### What to work on
Render the data from its first line through the line containing "Action: [716, 116]", both included, as a numbered list. Skip blank lines and leave out the pictures.

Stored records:

----

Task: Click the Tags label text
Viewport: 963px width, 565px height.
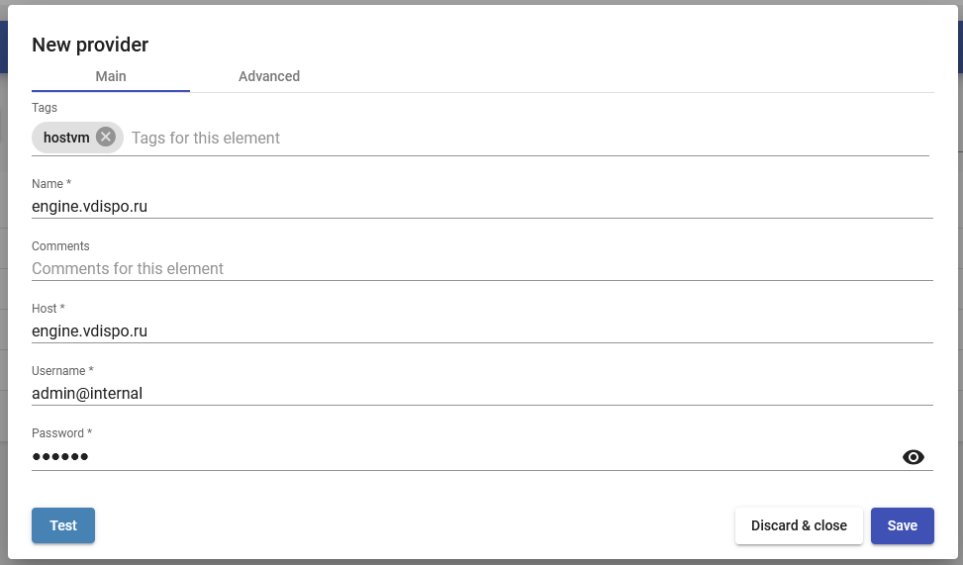Action: 45,108
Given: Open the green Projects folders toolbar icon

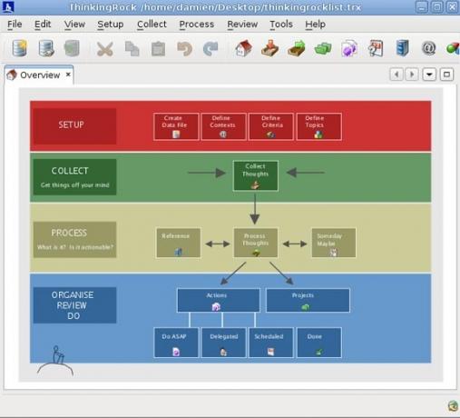Looking at the screenshot, I should pyautogui.click(x=323, y=48).
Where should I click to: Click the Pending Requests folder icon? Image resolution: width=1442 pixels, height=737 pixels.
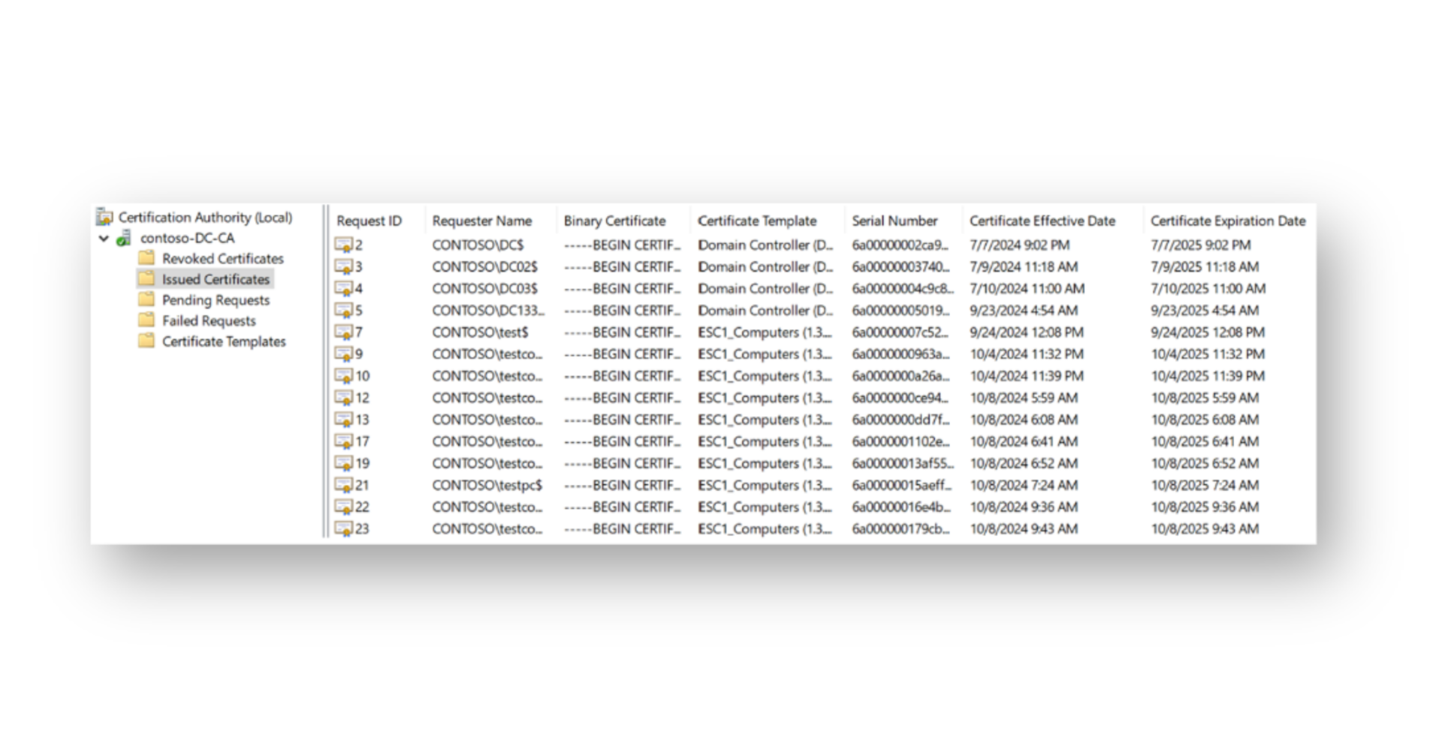click(x=146, y=300)
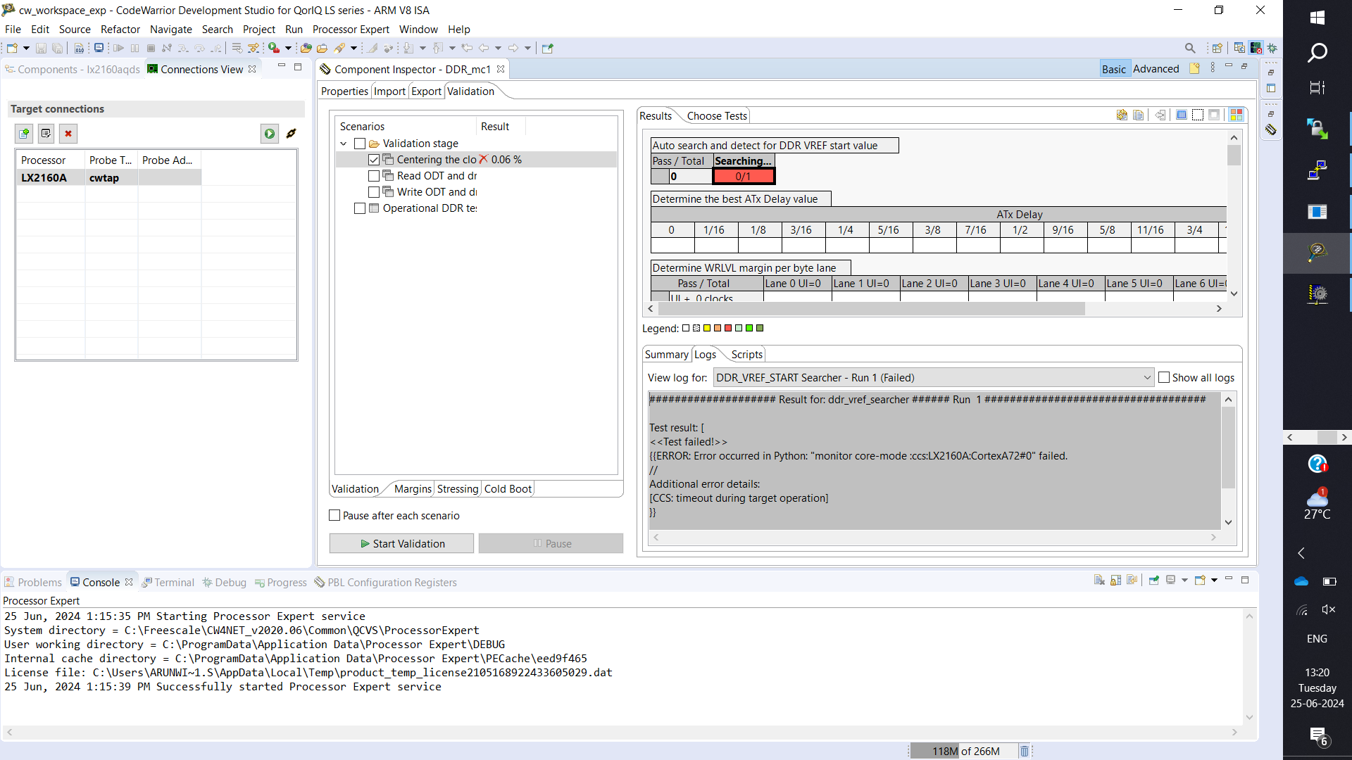This screenshot has height=760, width=1352.
Task: Switch to the Choose Tests tab
Action: [716, 116]
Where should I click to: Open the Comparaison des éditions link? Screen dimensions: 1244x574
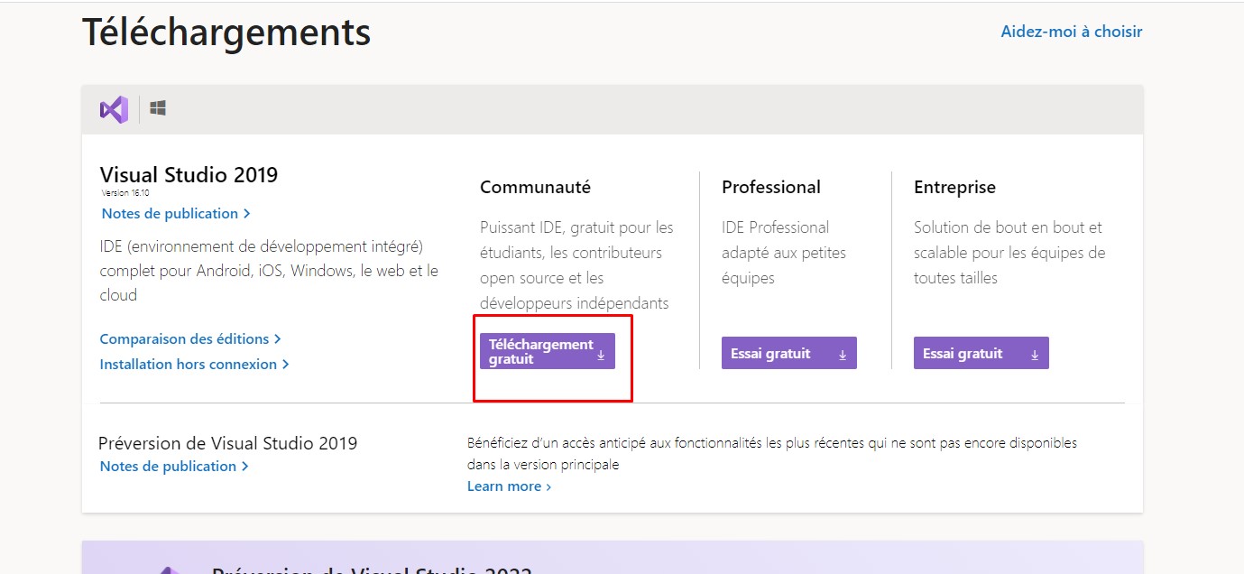point(184,339)
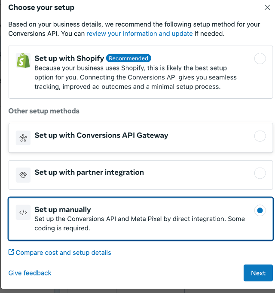Open the Give feedback link
Viewport: 275px width, 293px height.
click(30, 273)
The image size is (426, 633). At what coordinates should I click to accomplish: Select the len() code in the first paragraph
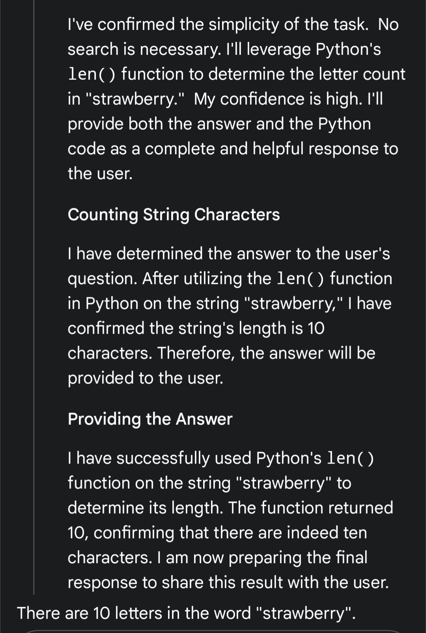tap(92, 74)
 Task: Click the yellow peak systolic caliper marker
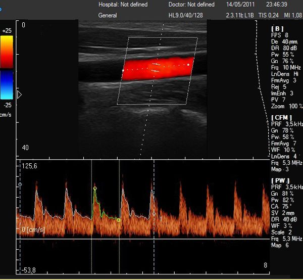click(x=94, y=189)
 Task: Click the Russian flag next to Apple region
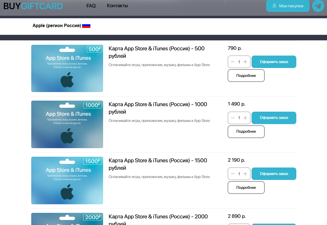(x=87, y=26)
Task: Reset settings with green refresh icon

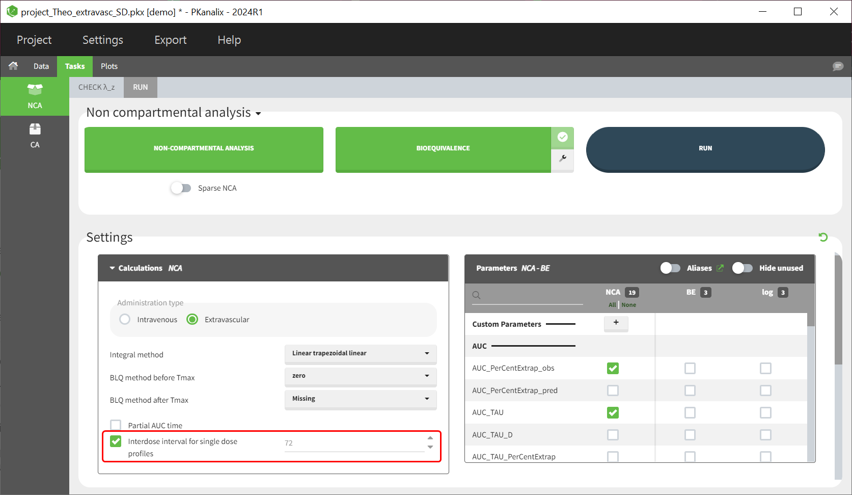Action: (822, 237)
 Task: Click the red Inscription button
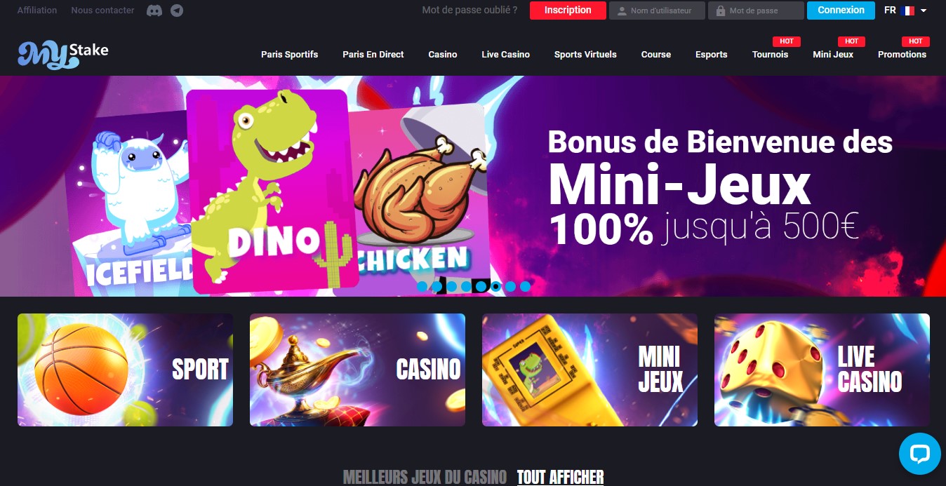568,10
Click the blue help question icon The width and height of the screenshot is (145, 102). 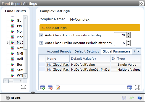tap(139, 98)
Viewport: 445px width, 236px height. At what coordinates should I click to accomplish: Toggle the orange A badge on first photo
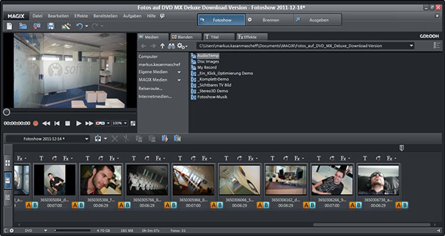pos(28,205)
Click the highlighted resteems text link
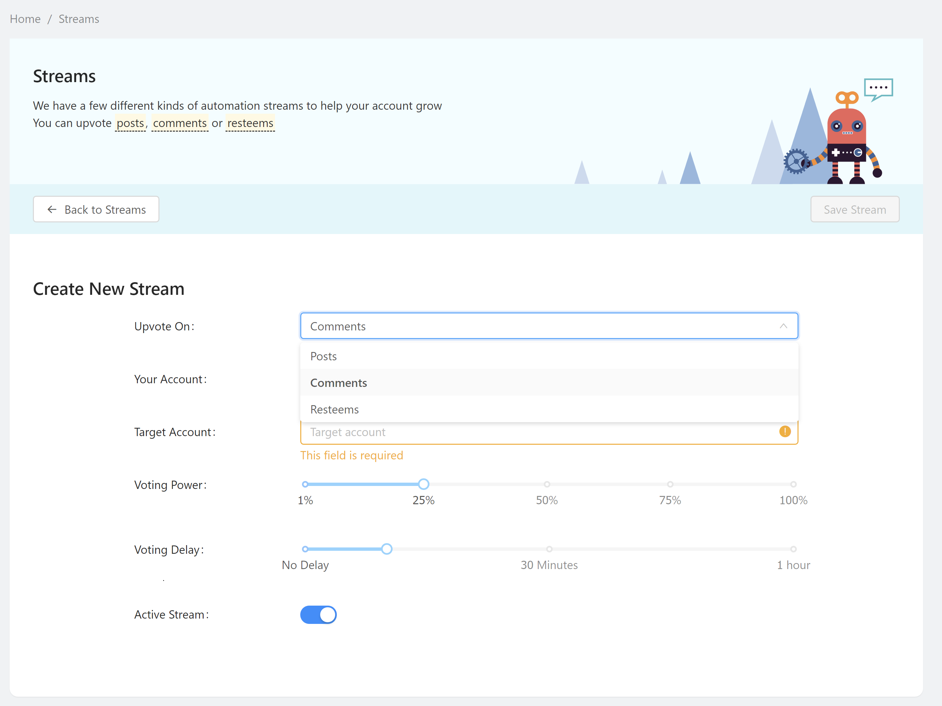 [250, 123]
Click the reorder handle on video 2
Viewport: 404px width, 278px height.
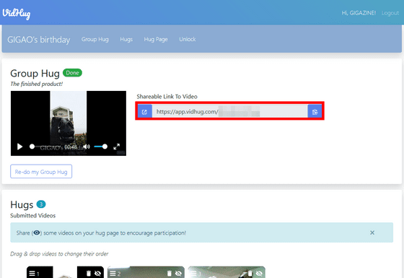(x=113, y=274)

----

### Answer below
1. Task: Click the Tags label text
2. Viewport: 963px width, 565px height.
3. Action: 45,108
4. Given: Open the green Projects folders toolbar icon
5. Looking at the screenshot, I should pyautogui.click(x=323, y=48).
6. Where should I click to: Click the Pending Requests folder icon? Image resolution: width=1442 pixels, height=737 pixels.
7. click(x=146, y=300)
8. This screenshot has height=760, width=1352.
9. Task: Switch to the Choose Tests tab
10. Action: [716, 116]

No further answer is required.